A very late Blue Curls grew in the ditch in May - normally it blooms in April.
Years ago the city of Odessa decided to make a walking park in Monahans Draw (Comanche Trails Park.) Sibley's director of operations was the head of the Odessa Parks Department at the time, and designed the trail.
The Comanche Trails Park is a dense forest of many species of trees more commonly found in home landscapes. Siberian Elm, Chinese Pistache, Osage Orange, Vitex, Fruiting Mulberry, and Honey Locust are among the species found in the draw. Many species of birds nest in the park. It is also the first place a Variable Skink (a species of lizard) was found on the southern Llano Estacado.
This small species of the carrot family found the shady understory an excellent place to grow in the spring. It may be Chervil (Chaerophyllum Tainturieri).
Horse herb (Calyptocarpus vialis) grows in Monahans Draw in the park. It is a common wildflower far to the east (Dallas to San Antonio) and is sometimes used as a ground cover in home landscapes.
Giant Ragweed only grows in the "wetter" draws, near town, in west Texas. It is also known as bloodweed, for its sap is reddish in color. It can reach 15 feet tall in wet years.
Sow thistle is a common weed in town that has found plenty of places to grow in Monahans Draw.
Trees grew up around this yucca. In the effort to survive, it reached for the light and grew a "trunk." Normally this species does not have a trunk.
Fruiting mulberries bring many species of migrating birds to the draw during May.
Both white and black mulberries are found. Sometimes they produce so much fruit the ground is littered with the berries, where skunks, foxes, and mice share the bounty.

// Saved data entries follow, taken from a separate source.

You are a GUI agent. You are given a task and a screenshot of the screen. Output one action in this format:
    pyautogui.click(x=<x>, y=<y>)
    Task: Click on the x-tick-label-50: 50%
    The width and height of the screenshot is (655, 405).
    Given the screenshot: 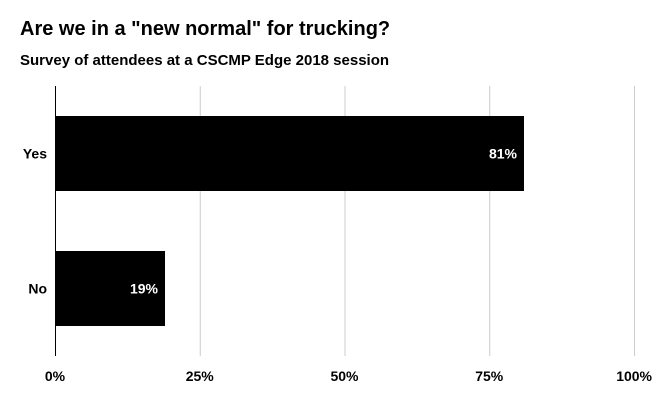 What is the action you would take?
    pyautogui.click(x=344, y=376)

Arundo donax (or tallgrass) is also known as cane or bamboo to west Texans. It was brought as a windbreak plant by the early settlers. It grows 12 feet tall in wet years.
Pink evening primrose is a popular home landscape plant, and along with four- o-clocks and garden larkspur is often found in the draws of the towns.

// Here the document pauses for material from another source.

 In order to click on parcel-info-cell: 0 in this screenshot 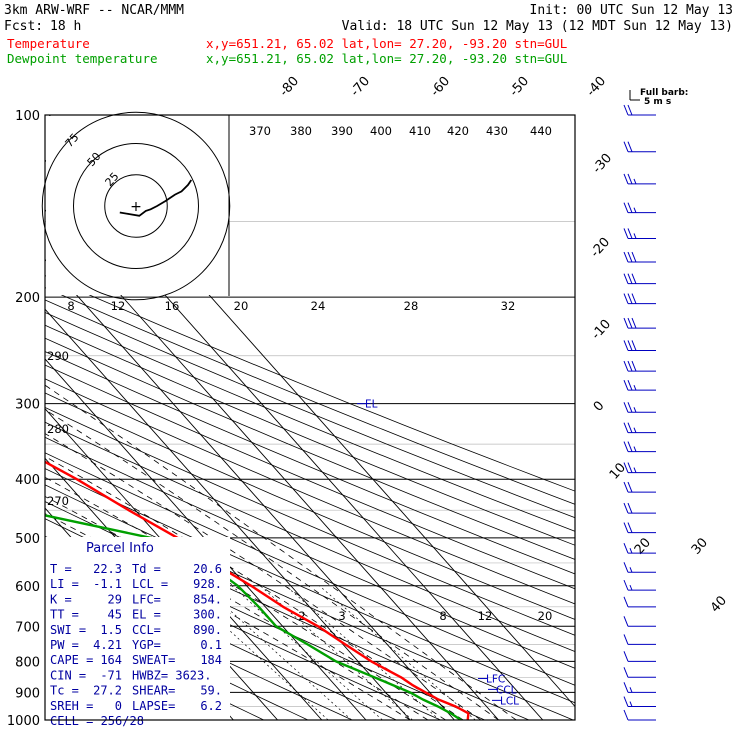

Cardinals love the dense forest of the draws.
Clematis (old man's beard) grows on many of the trees in the draws.
Mississippi Kites came to west Texas in the late 1950s and nested in the tall Siberian Elms planted in the 1950s and fed on the dog day cicadas that came with the elms. They arrive in April and leave by September. If a person is near their nest, they divebomb the person and sometimes draw blood when their talons scrape a person's head.
Black chinned hummingbirds find plenty of insects to catch in the draws, as well as feeding from the four-o-clocks and other tubular blossomed plants.

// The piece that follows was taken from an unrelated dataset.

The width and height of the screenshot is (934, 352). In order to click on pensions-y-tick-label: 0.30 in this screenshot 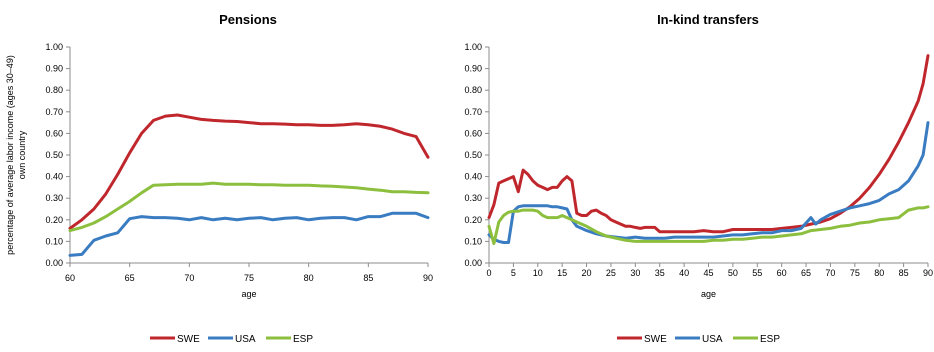, I will do `click(54, 198)`.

During migration, many species of sparrows visit the draw. In 2008 Chipping Sparrows were easily found in several habitats.
Honey locust branches created a beautiful dappled scene.
Virginia creeper is another home landscape plant that grows over many of the trees in the draws.
Mexican hat is a native, but it loves the clay soil in the bottom of Monahans draw.
Garden larkspur seemed out of place in the dry grasses of the bottom of the draw in 2008.